System metrics
System metrics related to memory, storage, CPU, Network throughout, etc., are forwarded to Cloud Monitoring by default in GKE Standard and Autopilot clusters. These metrics are captured at the container, pod, and node levels and have the prefix kubernetes.io/. You can find the complete list of available system metrics here.
During cluster creation or later, you can enable additional observability options in your GKE cluster, such as Control plane Metrics and Kube State Metrics.
Control plane metrics
Control plane metrics enable health monitoring for Kubernetes components by collecting metrics for the Control Plane components, such as the Kubernetes API server, Scheduler, and Controller Manager.

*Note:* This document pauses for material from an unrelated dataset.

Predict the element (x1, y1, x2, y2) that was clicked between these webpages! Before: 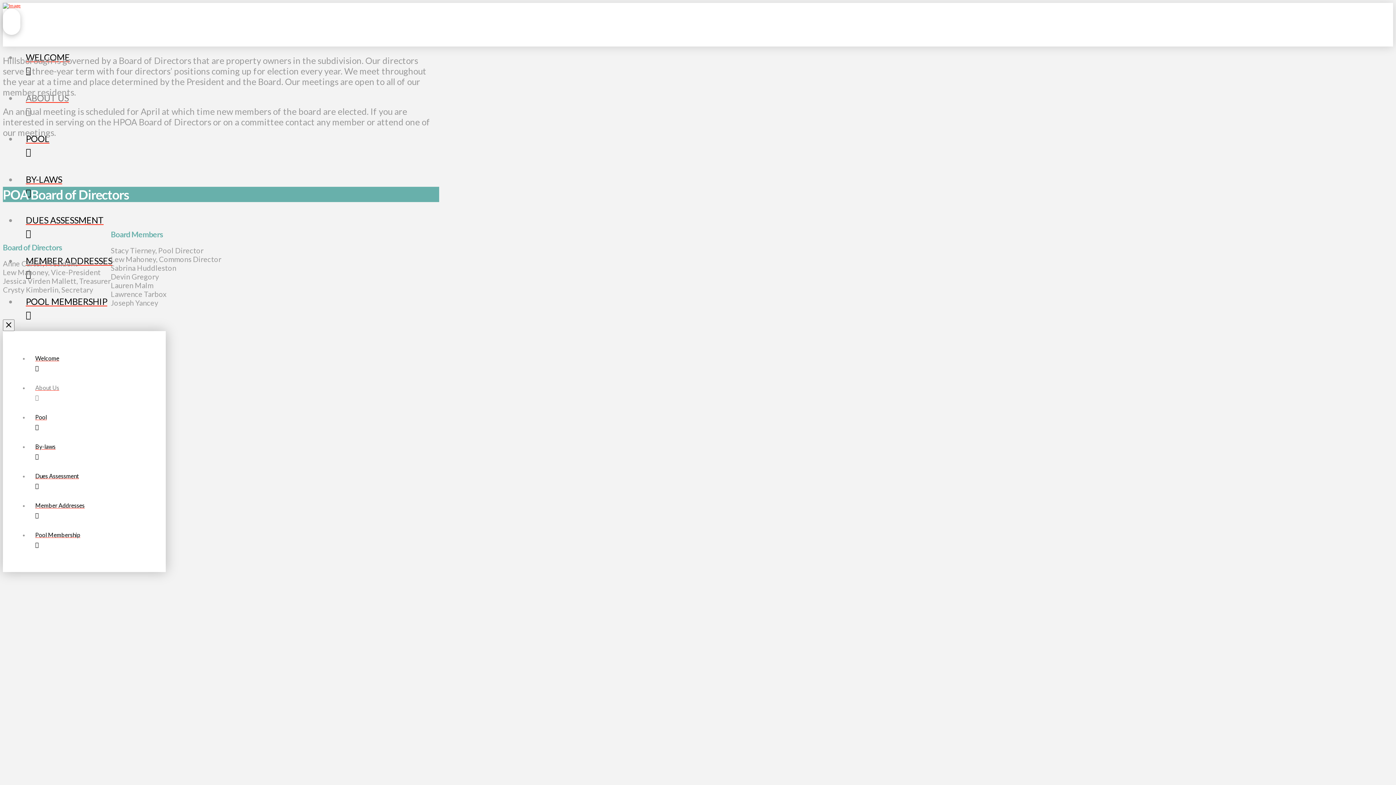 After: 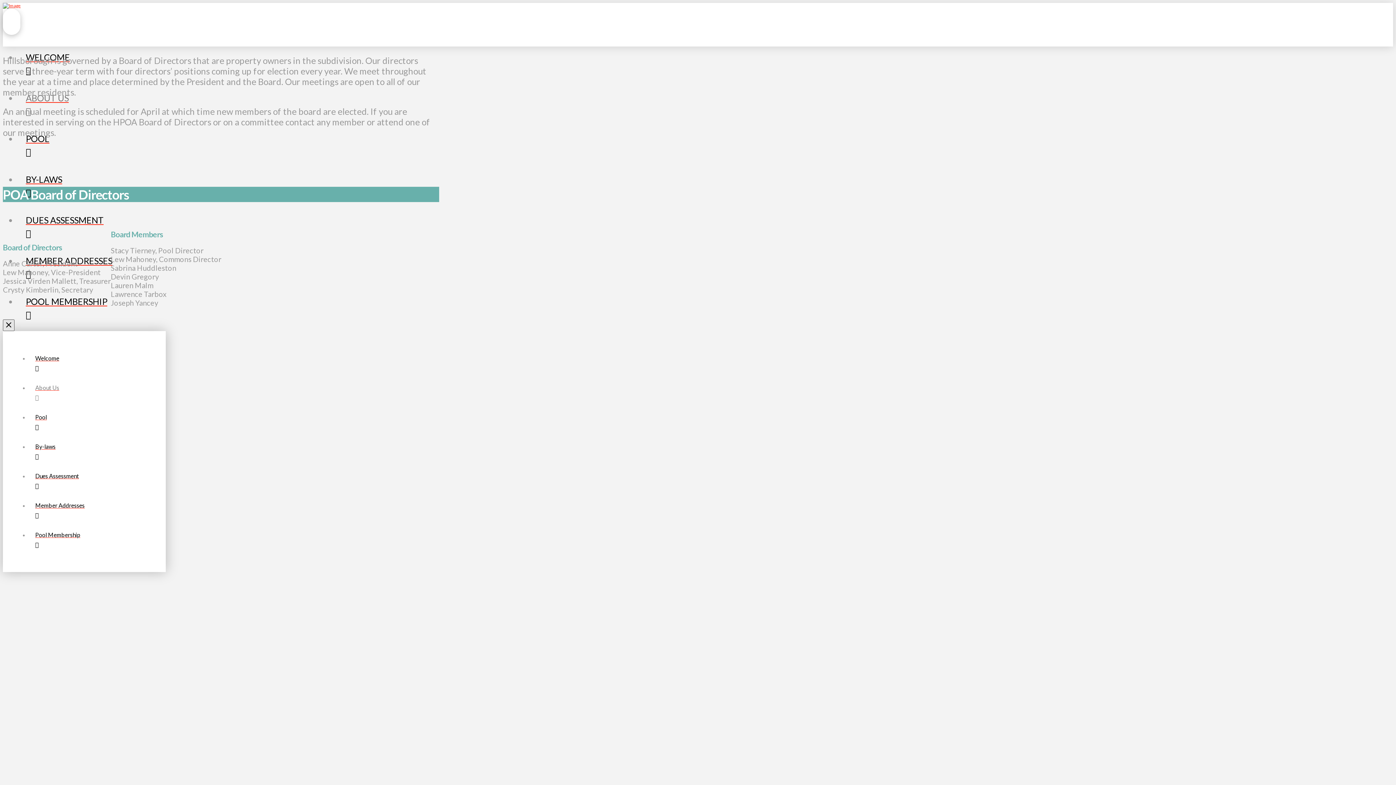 Action: label: Close Off Canvas Content bbox: (2, 319, 14, 331)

How to use the Cloud Shell with GKE
You can use the steps in this Google Cloud Docs page to activate the Cloud Shell, a built-in shell that interacts with Google Cloud resources. Once the Cloud Shell is activated, you can follow the below steps to enable Control Plane metrics:
Note: Please replace the variables($CLUSTER_NAME, $REGION, $ZONE) in the commands below with your values.
Step 1: You can get all the information about the GKE cluster using the following command:
gcloud container clusters describe $CLUSTER_NAME --region=$REGION
Step 2: Download the cluster kubeconfig to your local workstation. The following command generates the kubeconfig and adds it to the ~/.kube/config file.

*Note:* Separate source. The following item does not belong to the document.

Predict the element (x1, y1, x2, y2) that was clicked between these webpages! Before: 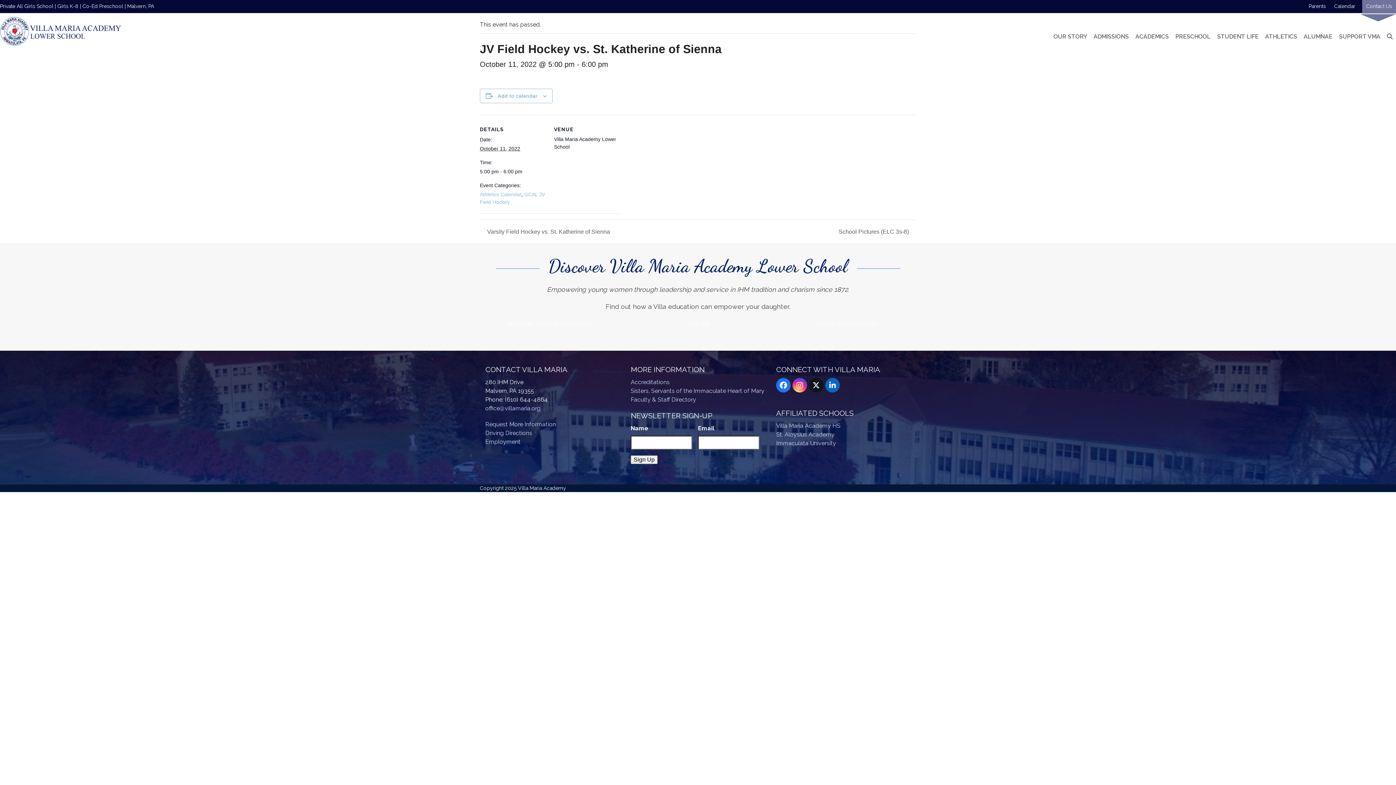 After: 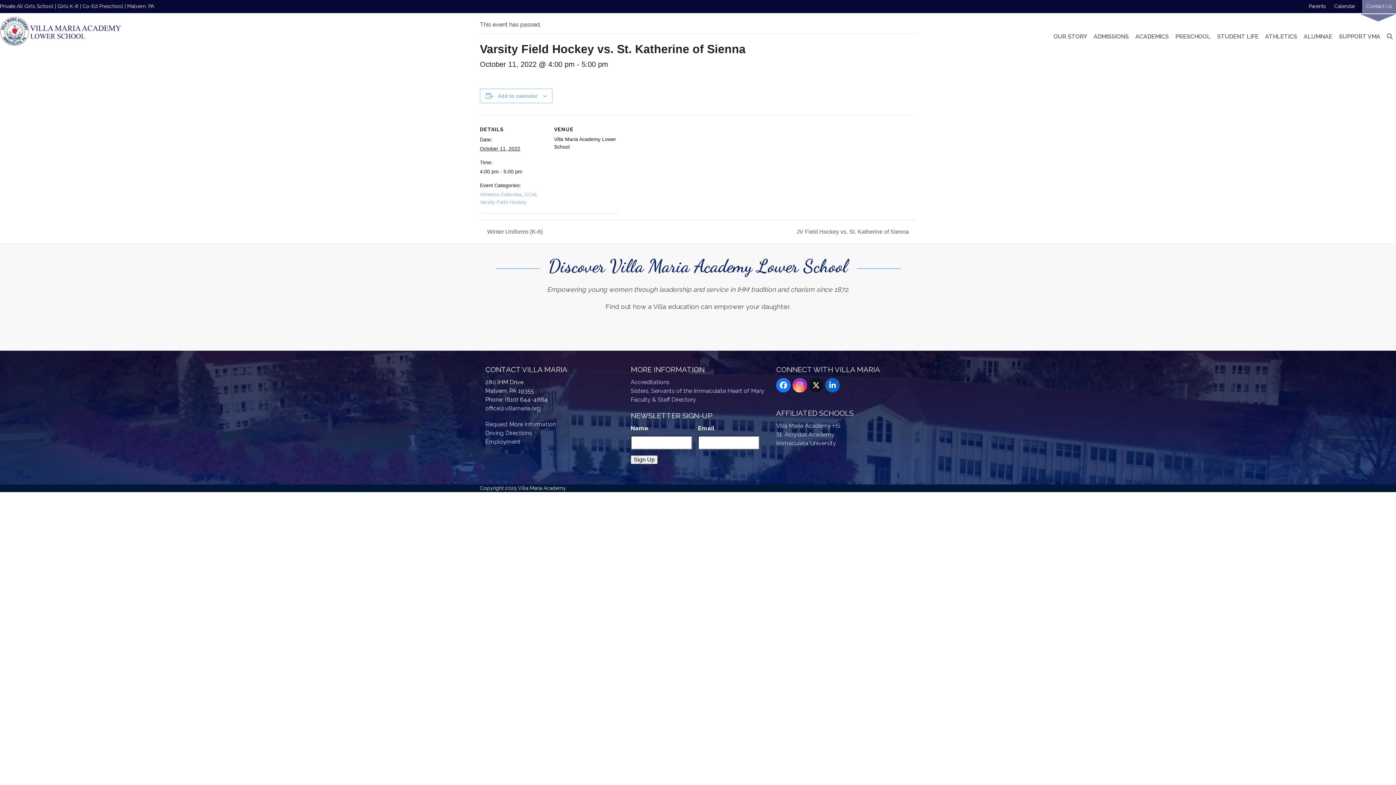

gcloud container clusters get-credentials $CLUSTER_NAME \ --region=$REGION
Step 3: Run the below command to enable the Control Plane Metrics:
gcloud container clusters update $CLUSTER_ID \
--zone=$ZONE \
--project=$PROJECT_ID \
--monitoring=SYSTEM,API_SERVER,SCHEDULER,CONTROLLER_MANAGER
Kube state metrics
Kube state metrics is an open-source project that you can install on a Kubernetes cluster, and it exposes various cluster metrics in the Prometheus format. GKE comes with a pre-packaged Kube State Metrics installation, which users don't need to manage. But you can install your open-source version, bringing your copy of the software to tweak custom parameters. It helps you monitor the health of Kubernetes objects such as deployments, nodes, and pods.

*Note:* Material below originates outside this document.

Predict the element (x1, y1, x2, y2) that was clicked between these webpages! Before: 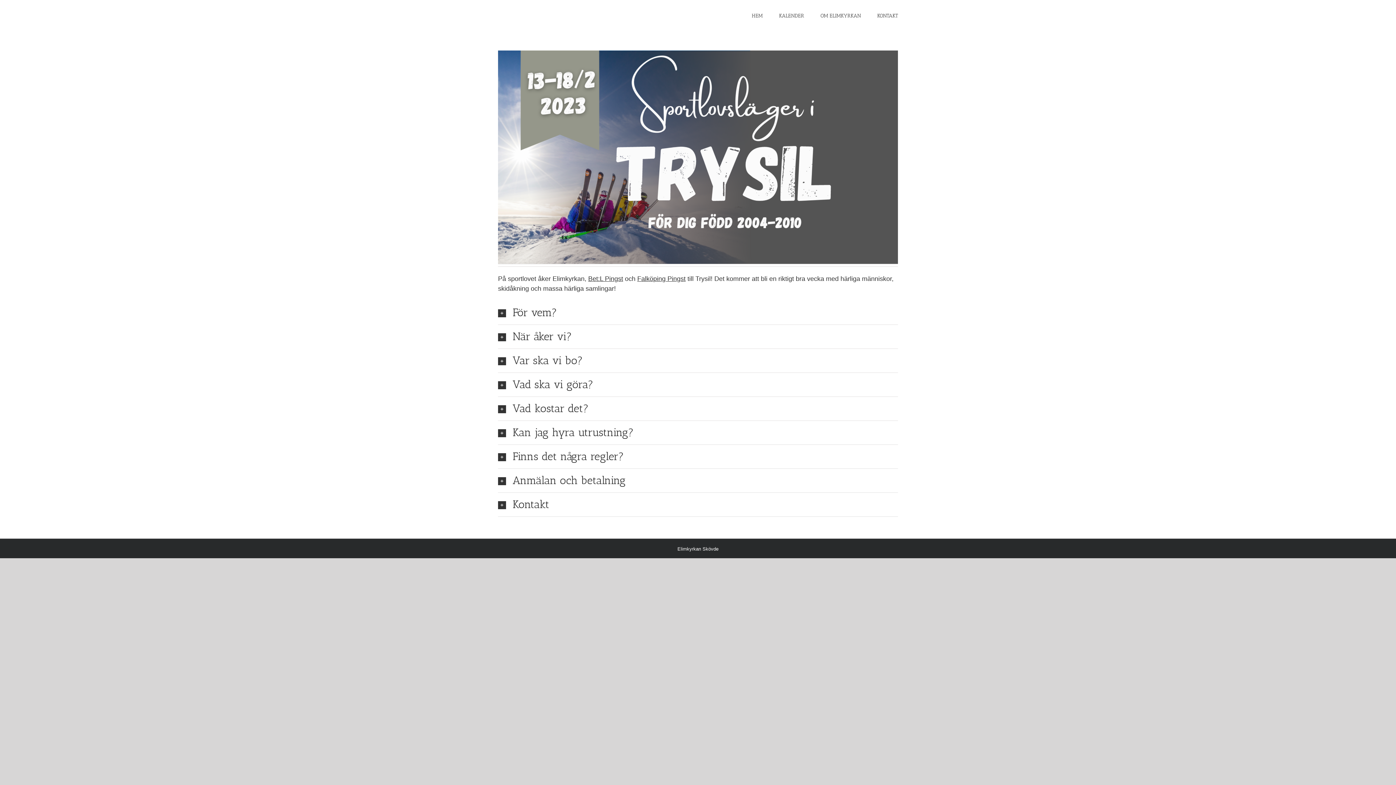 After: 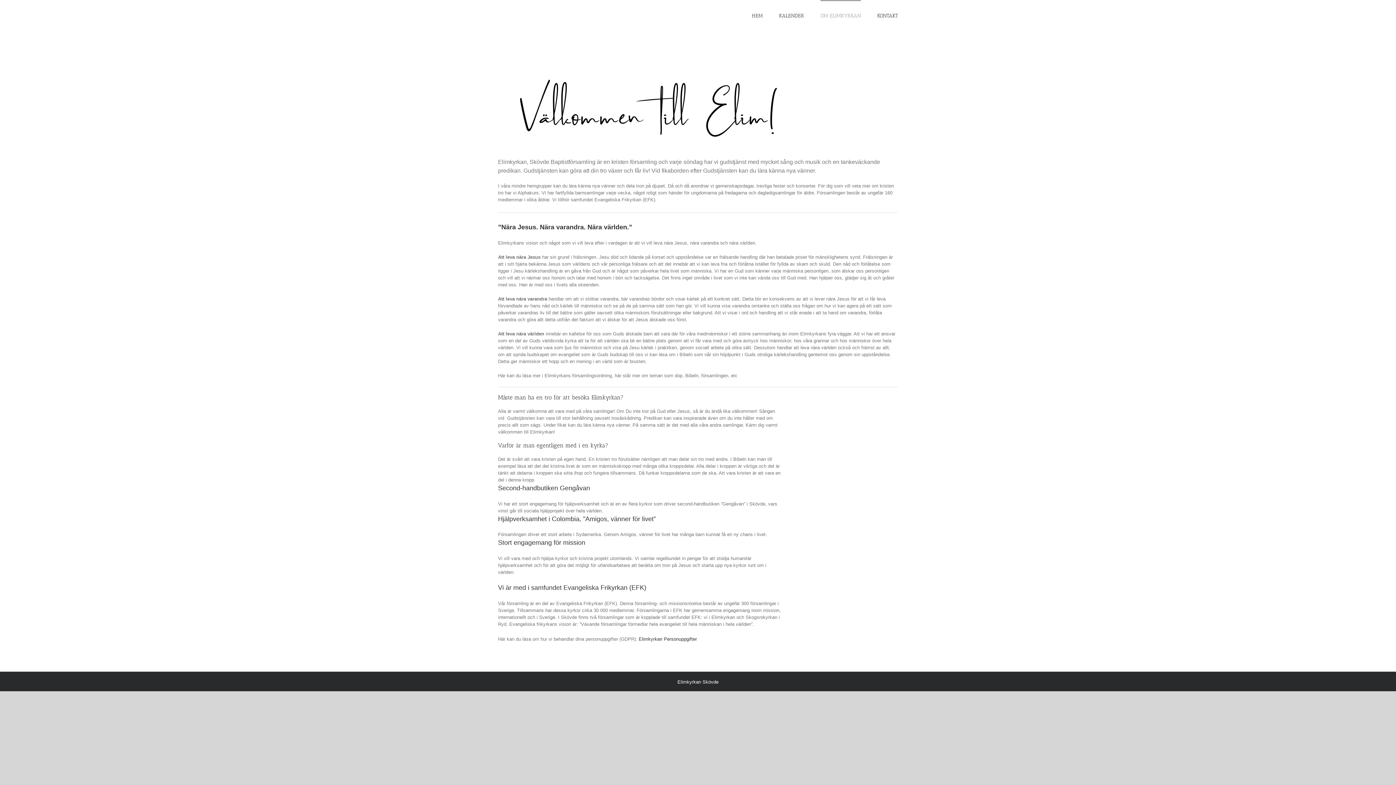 Action: bbox: (820, 0, 861, 30) label: OM ELIMKYRKAN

Benefits of collecting GKE metrics
Keeping track of metrics can help identify and solve issues in GKE clusters. These issues include high CPU or memory usage, which may show the possibility of memory leaks in the application or insufficient resources assigned at the container or node level.
Collecting GKE metrics could mitigate many critical issues during the initial phase. For instance:
- High container restarts could indicate that containers are crashing. A high number of unscheduled pods may indicate the cluster needs more resources or they have configuration errors.
- High ingestion rates for Cloud Logging or Google Cloud Managed Service for Prometheus can also increase Google Cloud operation suite costs. This can be reduced by decreasing ingestion rates and proactive monitoring of the ingested data.
By tracking resource usage in GKE, you can ensure you are using Kubernetes resources effectively. Monitoring GKE resources can help identify their real-time status and ensure optimal availability, preventing service outages.
With the right alerts, you can quickly take action if something is about to or does go wrong, preventing minor issues from becoming more significant problems. Monitoring can also help you identify the root cause of a problem, making it easier for Kubernetes administrators to find the issue quickly and reduce recovery times.
Finally, monitoring GKE supports thorough cost optimization, allowing you to maximize your returns on GKE investment by identifying which resources to cut, keep, and increase.